Buena parte de la muchachada de Filosofía y Letras malagueña invertía sus ratos libres en unos futbolines situados frente a la facultad en San Agustín. Primeros años ochenta inquietos y aún algo convulsos. Un breve rodaje democrático dibujaba a una España que bostezaba todavía, frente a otra que anhelaba las claves mágicas de la modernidad. Yo nací, perdonadme, en la península de los olvidos, durante la década sesenta del maquillaje oficial espurreado sobre inauguraciones pomposas en vías de desarrollo y pertinaz sequía. Era un ejercicio simple ser moderno de provincias en aquellos años ochenta y un estudiante universitario de literatura y pensamiento no sabía muy bien qué reivindicar aunque intuyera que el hecho de leer ya significaba la invocación de alguna vanguardia abstracta. El mundo de verdad civilizado ya avanzaba por la repost-modernidad y la granja de pollos de Chomsky pero ni nosotros, ni algunos de nuestros maestros, lo sabíamos.

Entre gol y fin de las monedas, tras alguna cerveza en el bar de Luis, nos comprimíamos en un aula donde ya no cabía ni el pensamiento. Primero de Filología. Clase de Filosofía. Oficiaba Don Juan Fernando Ortega. Entre una refutación y otra sobre las ensoñaciones metodológicas de un Descartes trilero, su reivindicación de una tal María Zambrano. Nacida en Vélez-Málaga, con obra contemporánea de los poetas del 27, filósofa piadosa en una cultura de barruntos cainitas y terruñeros, mujer, que hay que redundarlo, y exiliada. Cumplía las condiciones para ser una ausente crónica de la docencia ibérica que sí mencionaba, al menos, a Ortega, Aranguren o a su maestro Zubiri, con iguales méritos que ella. El profesor insistía como si fuera el acertijo de un crucigrama: mujer y de Vélez, ninguneada pensadora desde los años veinte.

No había pasado desapercibida su presencia, sin embargo, para todos los escritores y filósofos de aquella España mocha que durante los años cincuenta tomó conciencia de qué angustia la atenazaba. Desde Roma junto a su corte de gatos, o desde Francia, María Zambrano ejerció una maternidad sobre la cultura española como sombra alargada ante todos aquellos que a ella acudían como quien en tiempos peregrinó por las calles del Quirinal hasta ser bendecido por la sabiduría e integridad moral de las sacerdotisas. Jorge Guillén, Rafael Alberti, Jaime Gil de Biedma, José Ángel Valente y otros muchos.

El primer libro que leí de María Zambrano fue Claros del bosque. Reflexión sobre el hecho de pensar, nacida desde el amor por el conocimiento, etimología de la tarea del filósofo. Metafilosofía. Algo más tarde conseguí Los sueños y el tiempo. Me abstuve de futbolines durante un par de meses hasta que pude adquirir una edición preciosa que no conservo.
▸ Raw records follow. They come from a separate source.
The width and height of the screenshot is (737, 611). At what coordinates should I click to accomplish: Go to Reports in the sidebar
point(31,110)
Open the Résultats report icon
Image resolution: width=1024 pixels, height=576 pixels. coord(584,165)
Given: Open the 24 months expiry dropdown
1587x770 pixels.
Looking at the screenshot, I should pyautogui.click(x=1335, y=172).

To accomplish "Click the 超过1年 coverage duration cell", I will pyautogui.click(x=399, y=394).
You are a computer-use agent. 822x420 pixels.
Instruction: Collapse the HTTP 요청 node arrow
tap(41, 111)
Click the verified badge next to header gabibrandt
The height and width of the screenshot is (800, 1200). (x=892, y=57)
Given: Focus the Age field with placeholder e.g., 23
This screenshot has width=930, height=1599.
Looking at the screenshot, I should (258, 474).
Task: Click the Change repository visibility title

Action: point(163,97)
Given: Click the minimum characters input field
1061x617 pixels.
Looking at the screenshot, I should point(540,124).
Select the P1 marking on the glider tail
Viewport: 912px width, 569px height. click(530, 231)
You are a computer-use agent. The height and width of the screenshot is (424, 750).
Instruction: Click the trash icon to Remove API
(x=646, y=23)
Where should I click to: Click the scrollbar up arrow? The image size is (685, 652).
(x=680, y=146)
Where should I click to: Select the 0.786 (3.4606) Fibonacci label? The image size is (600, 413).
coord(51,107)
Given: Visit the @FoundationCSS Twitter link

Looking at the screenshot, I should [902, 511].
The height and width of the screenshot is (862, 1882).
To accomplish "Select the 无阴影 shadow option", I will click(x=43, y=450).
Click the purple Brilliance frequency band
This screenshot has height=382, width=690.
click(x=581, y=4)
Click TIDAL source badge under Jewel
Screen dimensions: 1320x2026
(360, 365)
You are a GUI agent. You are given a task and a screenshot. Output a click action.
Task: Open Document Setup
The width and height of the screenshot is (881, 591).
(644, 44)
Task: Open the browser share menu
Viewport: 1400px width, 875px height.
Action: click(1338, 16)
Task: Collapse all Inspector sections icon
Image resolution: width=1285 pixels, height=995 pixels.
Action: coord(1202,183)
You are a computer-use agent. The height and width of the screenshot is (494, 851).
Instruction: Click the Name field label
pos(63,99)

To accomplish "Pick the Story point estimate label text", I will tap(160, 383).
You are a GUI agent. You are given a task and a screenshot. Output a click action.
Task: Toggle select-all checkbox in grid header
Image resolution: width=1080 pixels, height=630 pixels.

Alfonso Canales me comentó que él no creía en las bibliotecas ambulantes, comprendidas como volanderas. Yo tampoco creo en esa perniciosa manía de prestar libros pero no evito su práctica. A pesar de que el libro amigo garabatea una amistad a lo largo de subrayados, notas al margen y dobleces en las esquinas, también creo en su libertad de contagio. Quizás se enfade conmigo porque chivate la anécdota, pero la doctora Montalvo Gallego, de la Facultad de Bellas Artes de Málaga, regaló hace algunos años varias obras de María Zambrano a Jorge Fernández, director del Centro Wifredo Lam de La Habana, algunos días después de que se interesase por la persona que daba nombre a nuestra estación de tren. También Cuba la había olvidado a pesar de su amor por aquella tierra amamantado en exilio. No existe ningún régimen libertador para los pensadores libres que predican la independencia de la idea como vuelo de pájaro en migración incesante aunque certera. Los precios desorbitantes que exige la originalidad.

Hace unos años, Miguel Morey me recordaba que la labor del investigador se asemeja a la del crupier; el juego continuará si reparte buenas cartas. María Zambrano significa un modo de estar firme y bien anclado ante la literatura, la cultura y el devenir social. No articuló un sistema de explicación y de enfoque absoluto del ser, pero como ya digo, sí del estar. Lejos de esos entramados tan rotundos como áridos de Kant o Hegel, el esplendor de la palabra poética de María Zambrano ilumina territorios más humildes, senderos sin mayor ambición que la de la observación amena de un paisaje, método que la aproxima por pretensión a Nietzsche, Bachelard o Foucault para quienes el pensamiento supone una tarea literaria y por tanto artística, un proceso de seducción científica.